(SET TASK):
Which of the lines below contain the string "dimensions"? Show each of them in full.

╔══

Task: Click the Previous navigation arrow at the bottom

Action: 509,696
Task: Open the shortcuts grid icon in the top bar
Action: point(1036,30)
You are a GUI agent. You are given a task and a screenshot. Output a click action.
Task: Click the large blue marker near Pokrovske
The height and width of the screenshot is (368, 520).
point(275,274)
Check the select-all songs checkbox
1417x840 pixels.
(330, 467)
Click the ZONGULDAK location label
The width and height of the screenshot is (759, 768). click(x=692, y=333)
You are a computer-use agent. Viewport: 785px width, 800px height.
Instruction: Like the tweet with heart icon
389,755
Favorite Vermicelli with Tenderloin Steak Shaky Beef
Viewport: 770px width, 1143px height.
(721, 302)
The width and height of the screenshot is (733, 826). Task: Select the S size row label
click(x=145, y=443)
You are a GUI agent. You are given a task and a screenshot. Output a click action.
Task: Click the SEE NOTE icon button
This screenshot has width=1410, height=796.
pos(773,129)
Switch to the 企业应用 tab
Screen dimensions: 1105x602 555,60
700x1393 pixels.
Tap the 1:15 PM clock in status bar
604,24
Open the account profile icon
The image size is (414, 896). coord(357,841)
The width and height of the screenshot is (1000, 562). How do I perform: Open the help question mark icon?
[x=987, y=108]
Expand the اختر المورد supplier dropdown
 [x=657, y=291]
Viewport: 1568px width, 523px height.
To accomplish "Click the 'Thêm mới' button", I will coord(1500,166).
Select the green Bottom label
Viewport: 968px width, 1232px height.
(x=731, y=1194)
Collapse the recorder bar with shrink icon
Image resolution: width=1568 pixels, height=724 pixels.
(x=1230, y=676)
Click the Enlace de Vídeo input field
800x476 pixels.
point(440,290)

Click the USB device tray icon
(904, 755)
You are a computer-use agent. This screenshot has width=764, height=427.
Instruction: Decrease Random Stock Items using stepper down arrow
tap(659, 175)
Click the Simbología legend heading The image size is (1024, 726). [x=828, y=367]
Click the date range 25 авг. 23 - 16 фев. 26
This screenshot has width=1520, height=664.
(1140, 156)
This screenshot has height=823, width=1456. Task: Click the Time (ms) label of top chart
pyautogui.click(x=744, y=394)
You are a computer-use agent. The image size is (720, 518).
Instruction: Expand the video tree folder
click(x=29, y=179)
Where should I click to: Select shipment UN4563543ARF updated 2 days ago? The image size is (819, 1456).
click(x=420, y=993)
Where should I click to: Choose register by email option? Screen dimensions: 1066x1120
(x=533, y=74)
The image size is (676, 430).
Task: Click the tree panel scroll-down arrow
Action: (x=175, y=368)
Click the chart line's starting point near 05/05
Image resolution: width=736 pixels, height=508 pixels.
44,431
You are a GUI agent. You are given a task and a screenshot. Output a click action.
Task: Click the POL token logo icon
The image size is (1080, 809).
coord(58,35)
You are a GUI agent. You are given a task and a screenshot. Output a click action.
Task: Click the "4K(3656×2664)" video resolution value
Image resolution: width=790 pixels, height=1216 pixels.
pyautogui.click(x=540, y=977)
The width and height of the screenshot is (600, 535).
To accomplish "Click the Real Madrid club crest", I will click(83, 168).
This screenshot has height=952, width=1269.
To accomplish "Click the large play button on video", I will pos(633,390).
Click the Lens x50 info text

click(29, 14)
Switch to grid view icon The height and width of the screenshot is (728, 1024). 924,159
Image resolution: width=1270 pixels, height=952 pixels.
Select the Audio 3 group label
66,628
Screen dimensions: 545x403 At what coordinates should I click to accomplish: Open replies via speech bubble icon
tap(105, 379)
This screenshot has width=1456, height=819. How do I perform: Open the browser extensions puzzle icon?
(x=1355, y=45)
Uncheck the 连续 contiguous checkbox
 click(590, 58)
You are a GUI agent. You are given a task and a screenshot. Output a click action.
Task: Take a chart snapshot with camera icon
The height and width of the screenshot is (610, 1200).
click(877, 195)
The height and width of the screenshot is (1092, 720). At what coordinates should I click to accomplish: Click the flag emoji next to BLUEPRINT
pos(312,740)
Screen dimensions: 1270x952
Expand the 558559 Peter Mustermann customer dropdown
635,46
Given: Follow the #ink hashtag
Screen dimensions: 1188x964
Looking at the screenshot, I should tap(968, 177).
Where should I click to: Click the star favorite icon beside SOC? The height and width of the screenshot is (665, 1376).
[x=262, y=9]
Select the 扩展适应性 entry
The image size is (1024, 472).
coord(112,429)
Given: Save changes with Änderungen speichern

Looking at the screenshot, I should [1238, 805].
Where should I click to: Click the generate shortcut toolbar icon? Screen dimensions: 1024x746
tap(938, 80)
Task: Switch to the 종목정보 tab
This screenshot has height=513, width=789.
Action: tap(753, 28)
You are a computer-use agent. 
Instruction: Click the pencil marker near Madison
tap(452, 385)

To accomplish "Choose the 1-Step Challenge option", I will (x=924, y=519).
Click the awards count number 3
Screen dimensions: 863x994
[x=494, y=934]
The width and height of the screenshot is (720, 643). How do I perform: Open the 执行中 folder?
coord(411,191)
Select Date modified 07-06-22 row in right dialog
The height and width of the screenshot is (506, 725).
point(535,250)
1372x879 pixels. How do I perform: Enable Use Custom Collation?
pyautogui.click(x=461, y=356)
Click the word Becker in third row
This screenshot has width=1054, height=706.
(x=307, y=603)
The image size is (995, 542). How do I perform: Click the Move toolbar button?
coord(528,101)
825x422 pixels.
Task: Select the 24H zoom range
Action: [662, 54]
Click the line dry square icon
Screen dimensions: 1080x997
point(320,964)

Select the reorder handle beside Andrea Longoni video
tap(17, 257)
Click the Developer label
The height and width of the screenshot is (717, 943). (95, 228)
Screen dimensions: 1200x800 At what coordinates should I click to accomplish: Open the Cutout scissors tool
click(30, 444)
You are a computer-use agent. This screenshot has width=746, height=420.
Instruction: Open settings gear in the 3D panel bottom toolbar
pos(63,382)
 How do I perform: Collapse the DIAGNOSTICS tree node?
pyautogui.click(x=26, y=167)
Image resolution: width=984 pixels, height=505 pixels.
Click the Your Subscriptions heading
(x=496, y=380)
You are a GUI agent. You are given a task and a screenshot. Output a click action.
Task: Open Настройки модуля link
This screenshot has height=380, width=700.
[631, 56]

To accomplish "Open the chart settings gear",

╚══

(OUTPUT FOR THIS TASK):
Screen dimensions: 1105x602 555,60
Where should I click to: Choose register by email option? Screen dimensions: 1066x1120
Screen dimensions: 545x403 At what coordinates should I click to accomplish: Open replies via speech bubble icon
Screen dimensions: 1270x952
Screen dimensions: 1188x964
Where should I click to: Click the generate shortcut toolbar icon? Screen dimensions: 1024x746
Screen dimensions: 863x994
Screen dimensions: 1080x997
Screen dimensions: 1200x800 At what coordinates should I click to accomplish: Open the Cutout scissors tool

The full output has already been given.